▶ _GOAL A_:
In the beekeeping forum thread, how long do BudsBees' homemade vaporizers take to complete a burn?
▶ _GOAL B_:
Using the beekeeping forum thread, explain why Mike Gillmore recommends a single treatment around Thanksgiving.
▶ _GOAL C_:
Reproduce the passage of the beekeeping forum thread that begins at the words "## kkauf (Jan" and stops after the words "glow plug etc.".

I have a varrox and it chugs along just.


----------



## kkauf (Jan 13, 2014)

BudsBees said:


> I build and make OAV. You have to get the amps, wire size, and you pan right or they will not work. The ones I make take 1-1/2-2 min. to have a complete burn. They look as good as any ones I've seen.


Bud, 
Would you give some specifics on your vaporizer. Pan dimensions, wire size, glow plug etc.


----------



## Specialkayme (Sep 4, 2005)

Mike Gillmore said:


> 1) Once you get on schedule, a single treatment sometime around Thanksgiving when the hive is broodless cleans up the mites pretty well for spring. I would guess your broodless period in NC is sometime between Thanksgiving and Christmas??


Usually the broodless period is somewhere between Thanksgiving and Christmas. 

It would be nice to do a single treatment in December and then not have to worry about it again until September. . . 

Thanks for the input Mike. Very helpful.

I'll probably do 3 treatments 3 weeks apart in the next three weeks. That should put me in good shape for an end of March super date.


----------



## BudsBees (Mar 10, 2013)

kkauf sent you a pm


----------



## shinbone (Jul 5, 2011)

Specialkayme said:


> I'll probably do 3 treatments 3 weeks apart in the next three weeks. That should put me in good shape for an end of March super date.

▶ _INFORMATION PROVIDED_:
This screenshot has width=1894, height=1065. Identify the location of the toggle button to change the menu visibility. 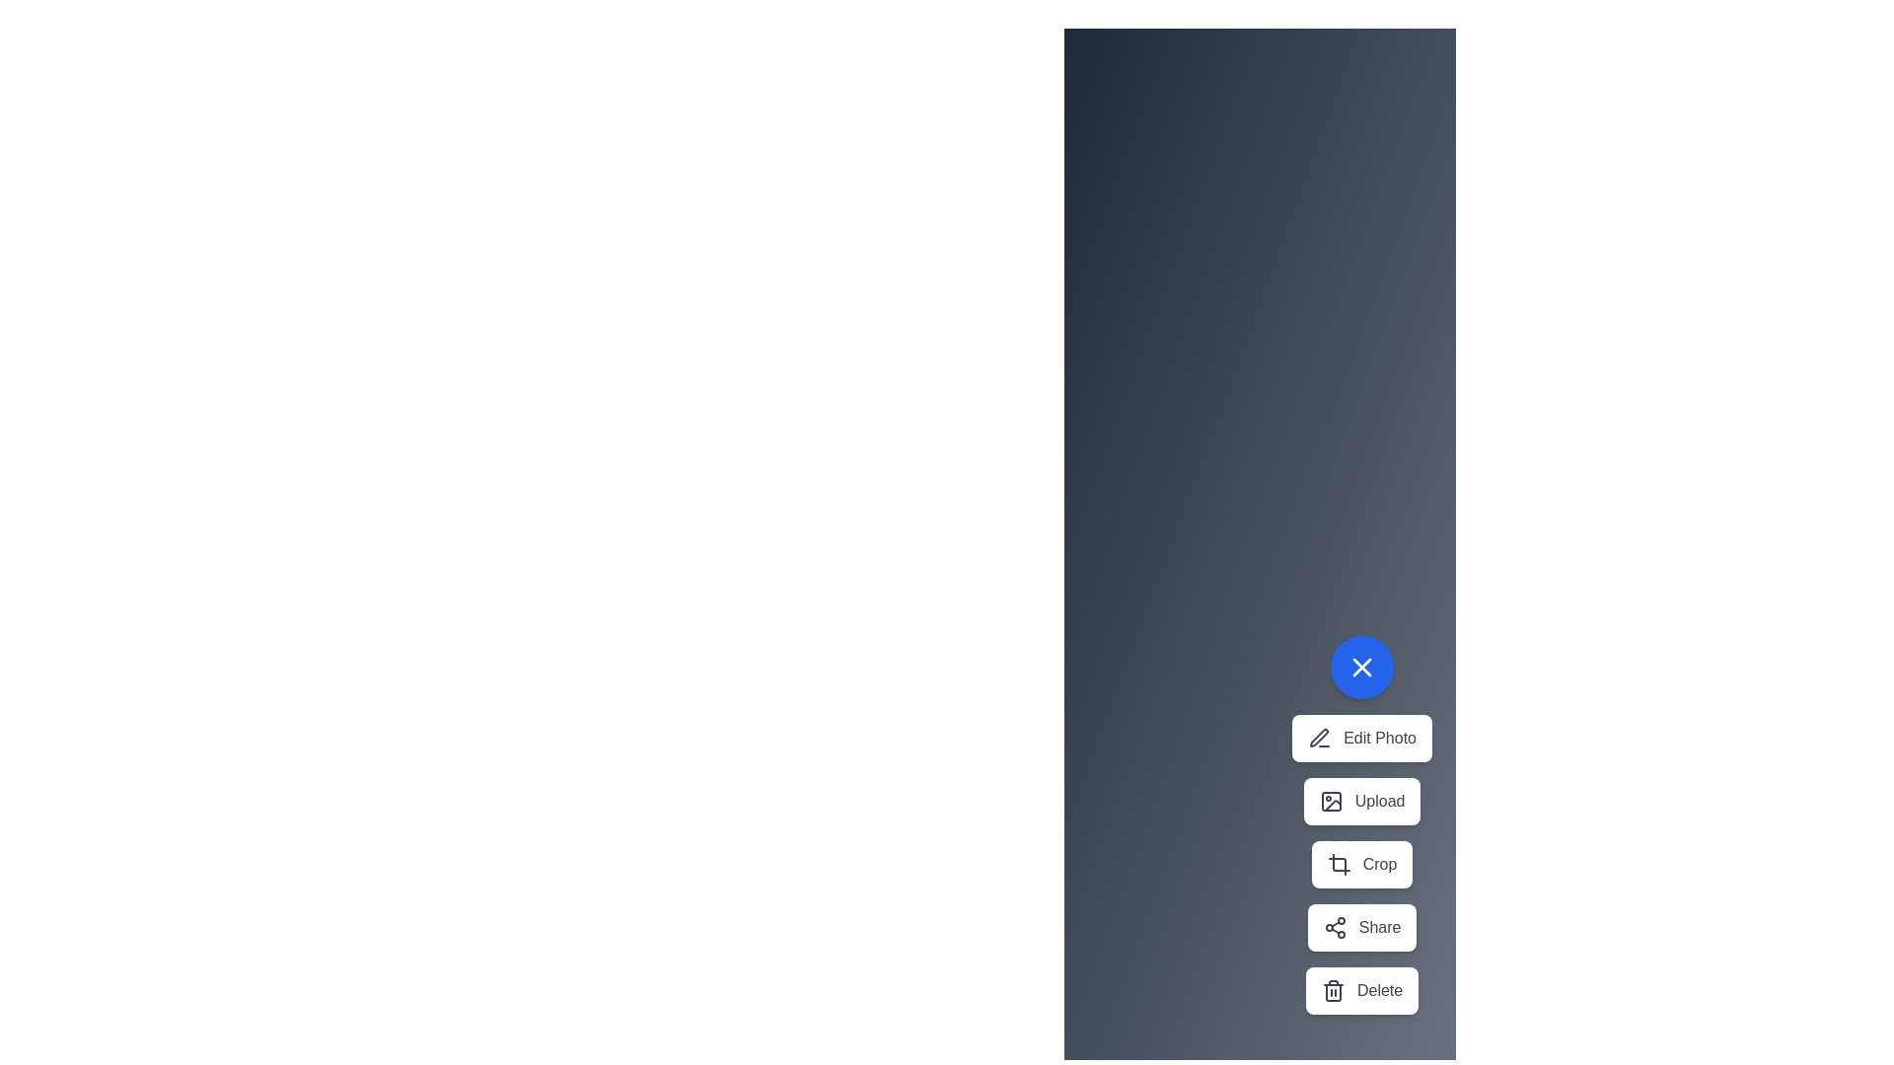
(1361, 667).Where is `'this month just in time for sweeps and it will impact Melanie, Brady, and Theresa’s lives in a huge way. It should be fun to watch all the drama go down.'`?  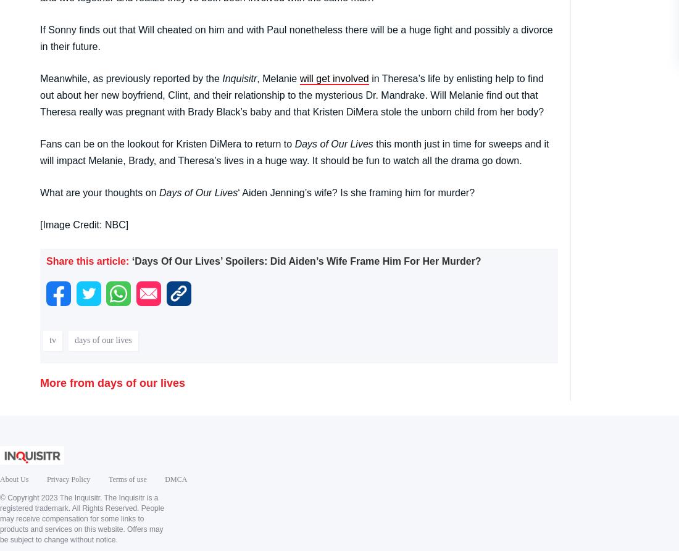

▶ _SOLUTION A_:
They take 1-1/2 to 2 minutes to complete a burn.

▶ _SOLUTION B_:
The hive is broodless around that time, so a single treatment then cleans up the mites pretty well for spring.

▶ _SOLUTION C_:
## kkauf (Jan 13, 2014)

BudsBees said:


> I build and make OAV. You have to get the amps, wire size, and you pan right or they will not work. The ones I make take 1-1/2-2 min. to have a complete burn. They look as good as any ones I've seen.


Bud, 
Would you give some specifics on your vaporizer. Pan dimensions, wire size, glow plug etc.